Marcel Clech était chauffeur de taxi avant la guerre. Au total, il fut envoyé trois fois en France par le SOE: une première mission, dès août 1940, avorta car la vedette qui devait le transporter sur les côtes de la Manche dut rebrousser chemin. La deuxième commença en avril 1942: débarqué sur la côte méditerranéenne, il passa par Lyon pour rejoindre à Paris le réseau Autogiro comme opérateur radio; mais, apprenant qu'une arrestation était survenue à l'intérieur de ce réseau, il changea d'objectif. Après être demeuré un mois à Clermont-Ferrand, il se mit au service d'un autre réseau, Monkeypuzzle, qui opérait dans le Centre,

C'est à ce moment que le lien avec Jean Meunier s'établit, par le biais de la famille Aron, semble-t-il. Jean Aron était membre du SOE à Lyon, et son frère Emile, médecin à Tours. D'après le témoignage de Jean Meunier devant la CHOLF, c'est Emile qui lui laissa un message lui recommandant un radio "Georges 60".  Clech vint donc à Tours et, pris en charge par Meunier, put émettre jusqu'à la fin de l'année 1942. A ce moment-là, repéré, il se cacha puis finit par être exfiltré vers Londres le 14 avril 1943.

Marcel Clech revint pour une troisième mission en France dès le 14 mai 1943, par avion Lysander cette fois, comme radio de deux autres réseaux du SOE : Inventor et Donkeyman.

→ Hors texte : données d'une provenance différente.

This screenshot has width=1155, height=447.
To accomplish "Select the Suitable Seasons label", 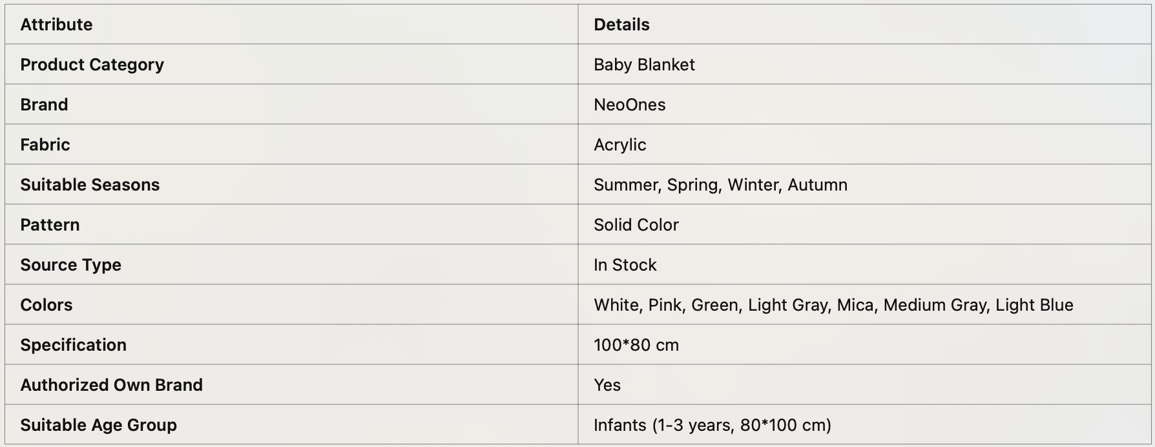I will pos(90,185).
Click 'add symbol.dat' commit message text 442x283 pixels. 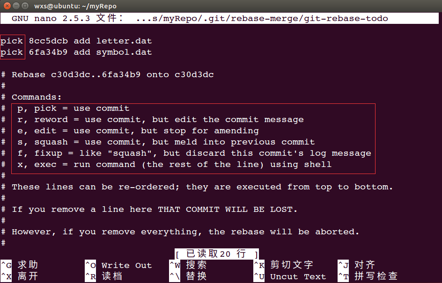coord(113,52)
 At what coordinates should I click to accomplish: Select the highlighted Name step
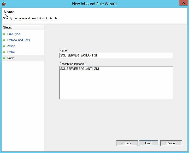coord(11,58)
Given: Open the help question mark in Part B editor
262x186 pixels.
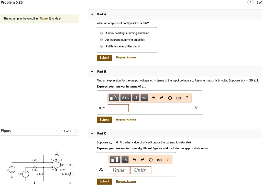Looking at the screenshot, I should [x=187, y=98].
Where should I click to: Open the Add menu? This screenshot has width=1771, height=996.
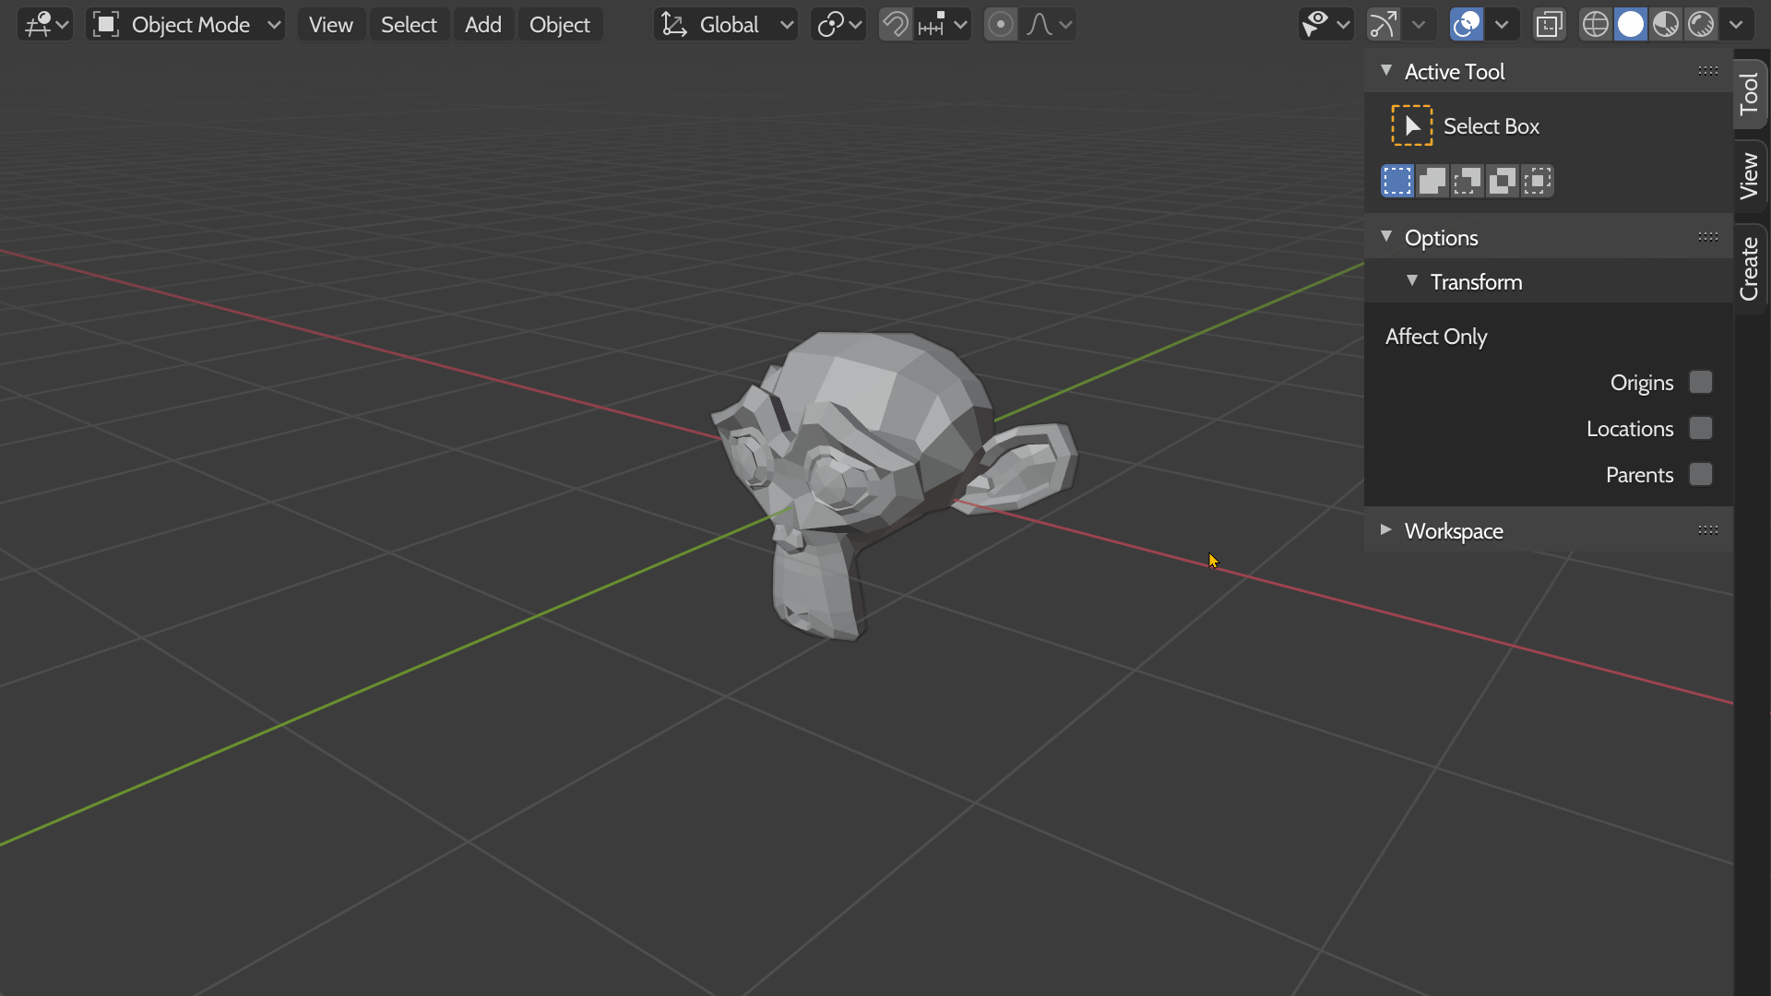(482, 25)
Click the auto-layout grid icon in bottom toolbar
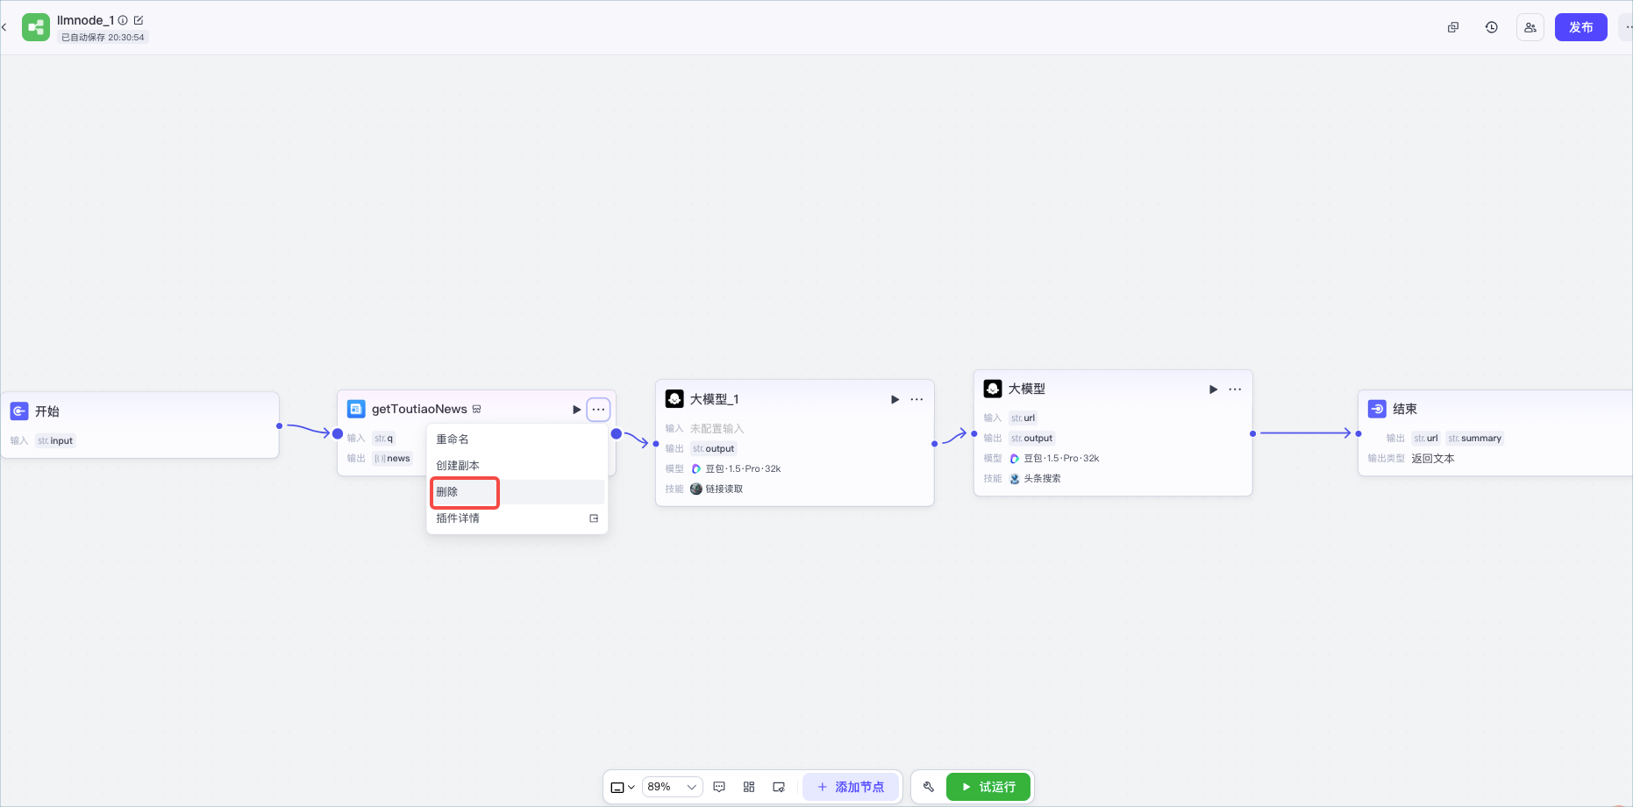This screenshot has width=1633, height=807. (749, 787)
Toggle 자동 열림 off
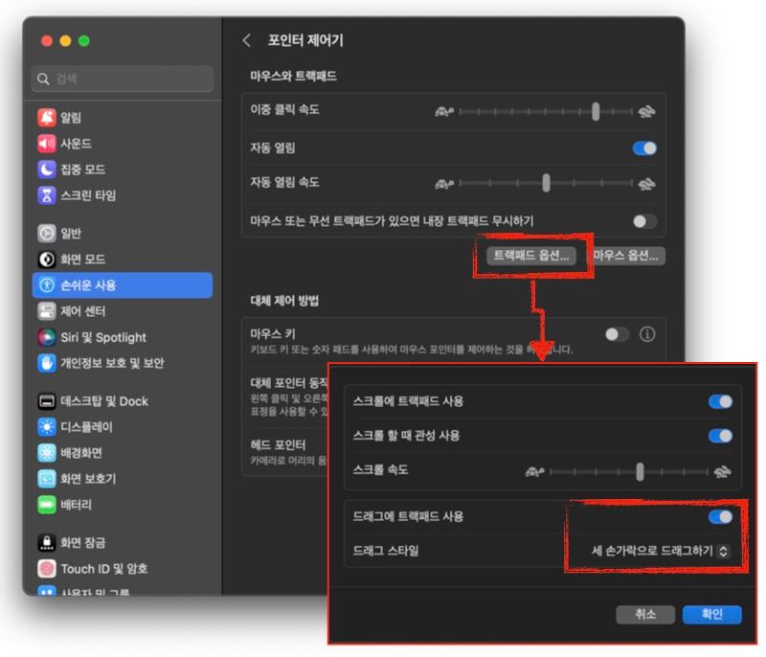 (643, 148)
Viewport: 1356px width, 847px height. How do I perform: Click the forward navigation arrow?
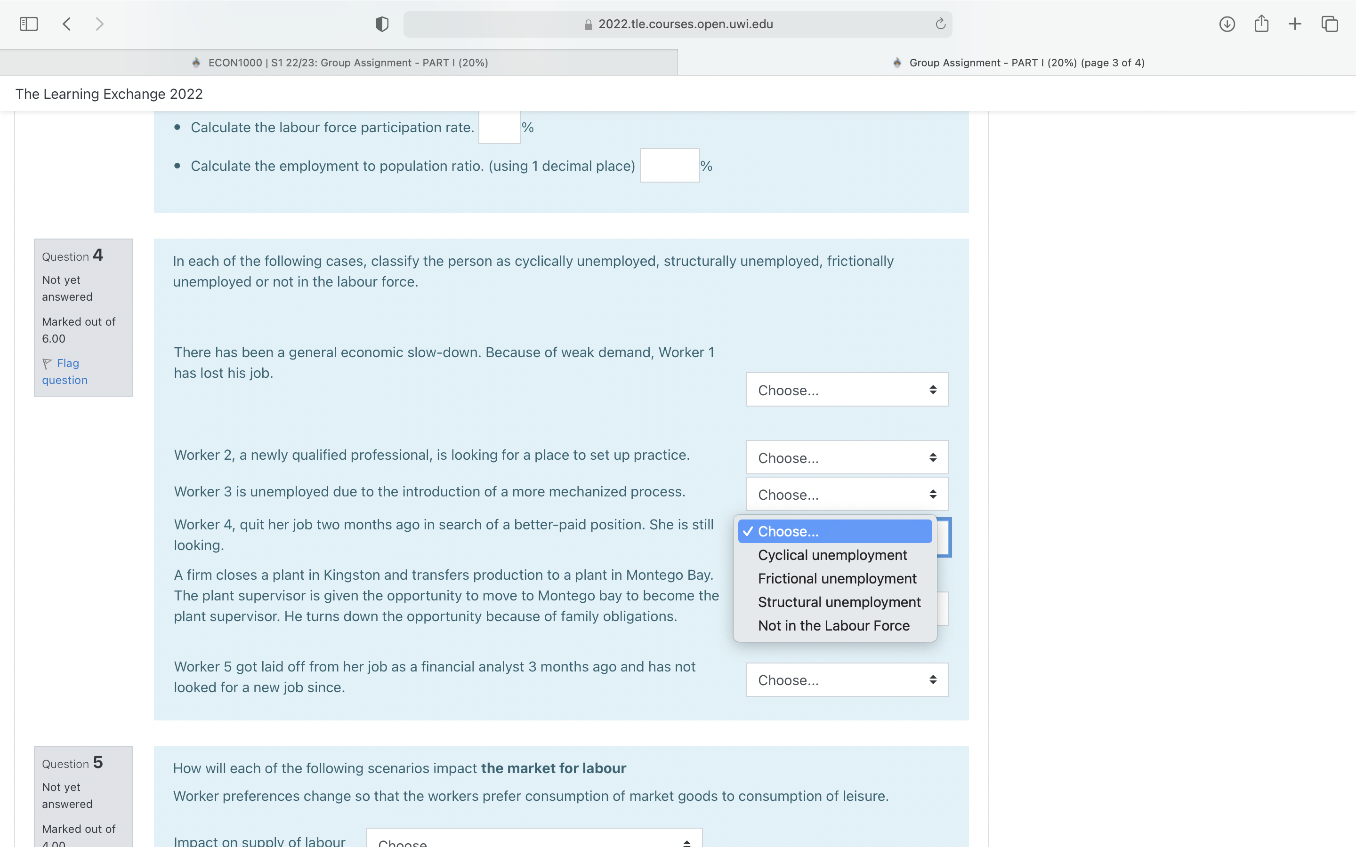point(99,24)
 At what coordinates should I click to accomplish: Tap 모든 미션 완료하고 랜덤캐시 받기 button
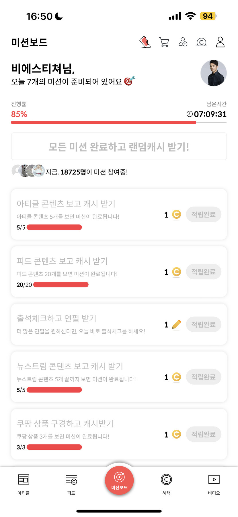[x=119, y=147]
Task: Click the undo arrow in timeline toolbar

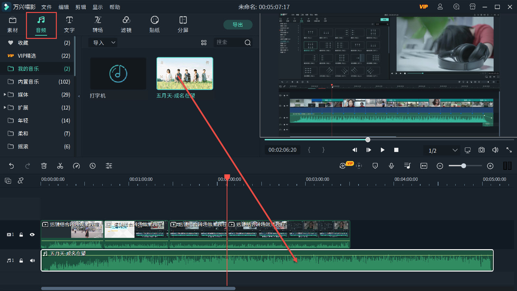Action: pyautogui.click(x=11, y=166)
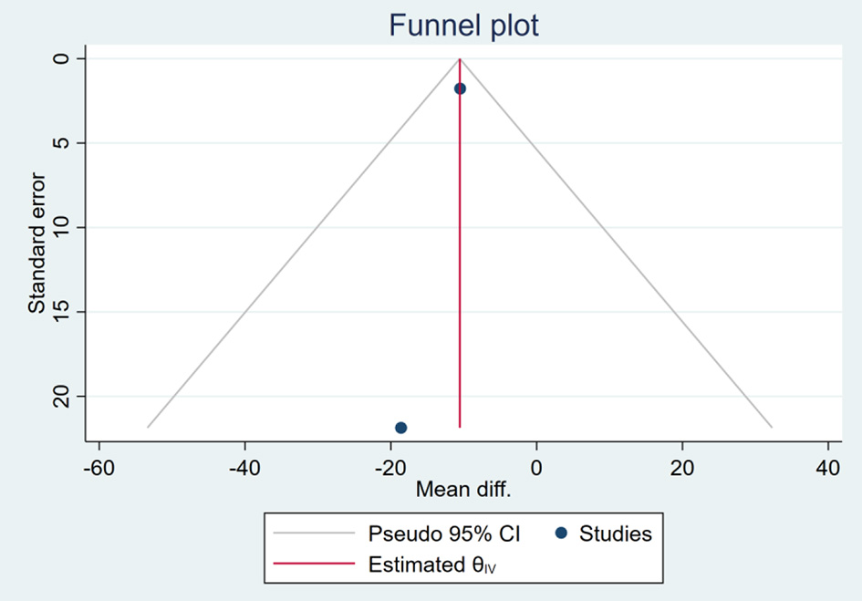Click the blue dot marker in the legend
The image size is (862, 601).
point(562,534)
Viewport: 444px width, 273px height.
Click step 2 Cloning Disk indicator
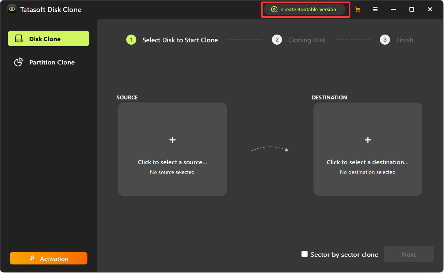(x=277, y=40)
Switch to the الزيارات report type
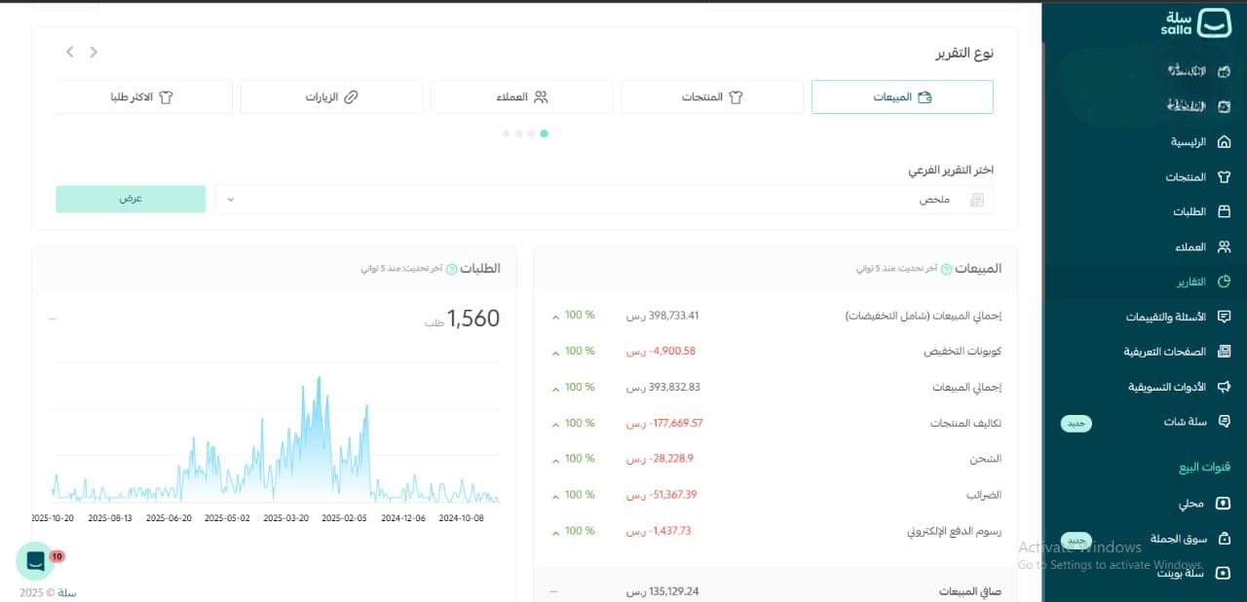Screen dimensions: 1247x602 [331, 97]
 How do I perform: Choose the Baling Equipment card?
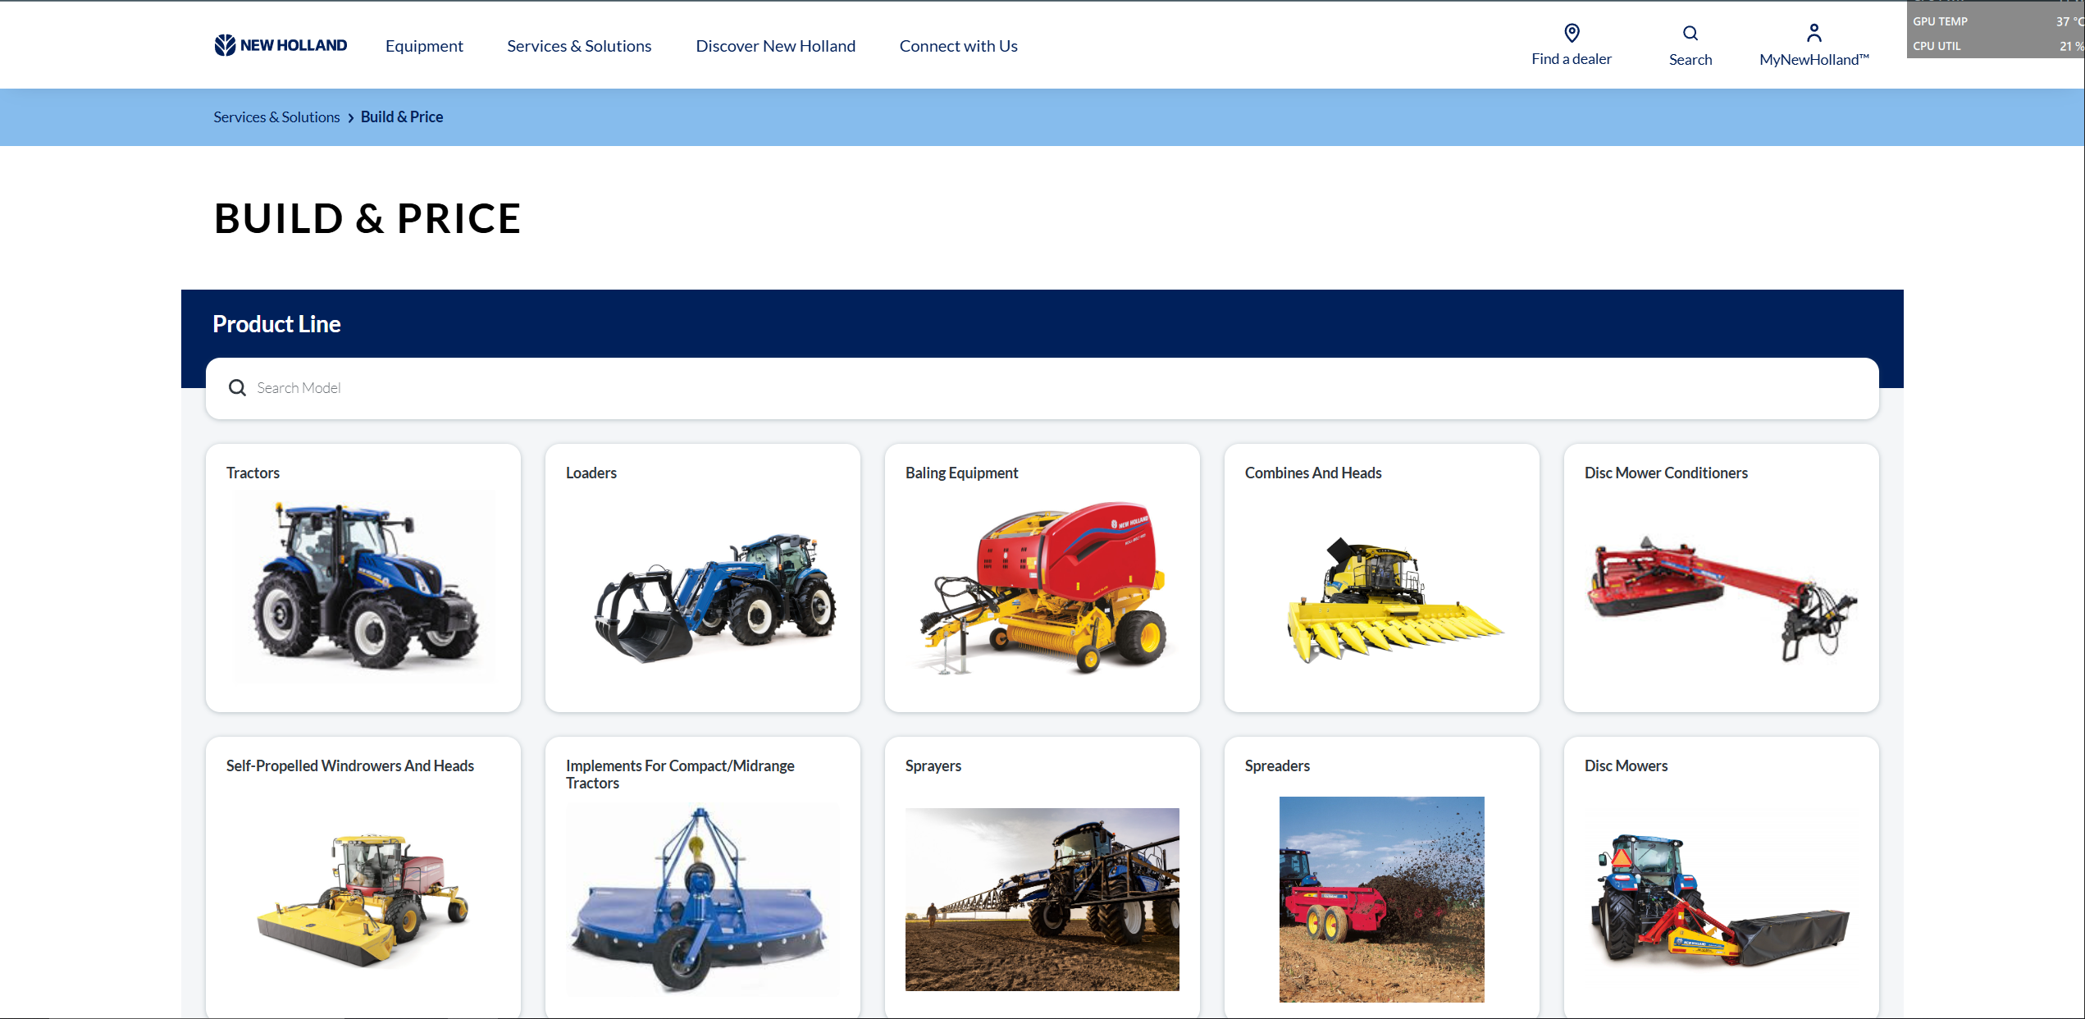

Il fut arrêté à l'automne 1943; pour la date, les sources varient entre septembre et novembre et les circonstances exactes de son arrestation restent encore aujourd'hui à éclaircir.

On sait aujourd'hui qu'il fut un détenu classé "Nuit et Brouillard" par la Sipo-SD, ce qui explique qu'on n'ait plus eu de nouvelles de lui: pour ces résistants considérés comme les plus dangereux, toute communication avec la famille était interdite. De la prison de Fresnes, il fut déporté le 6 décembre 1943 vers le camp de transit de Neue Bremm, et quelques jours après au camp de Mauthausen. Il fut affecté au kommando (camp rattaché) d'Ebensee, où les déportés travaillaient dans des tunnels pour créer une usine souterraine, il y fut exécuté le 14 mars 1944, pour un motif inconnu.                                                                                                                                                              

 


Paulina Brault et Bruno Leroux

Sources:   dossier personnel de Marcel Clech au Public Record Office, fonds du SOE (HS9/324/4); Michael Foot, Des Anglais dans la Résistance. Le service britannique d'action SOE en France 1940-1944, Tallandier, 2008;  témoignage de Jean Meunier recueilli par Odette Merlat pour la Commission d'Histoire de l'Occupation et de la Libération de la France,  le 22 mai 1947 (AN 72 AJ/135); "base de données des déportés de France par mesure de répression" de la Fondation pour la Mémoire de la Déportation.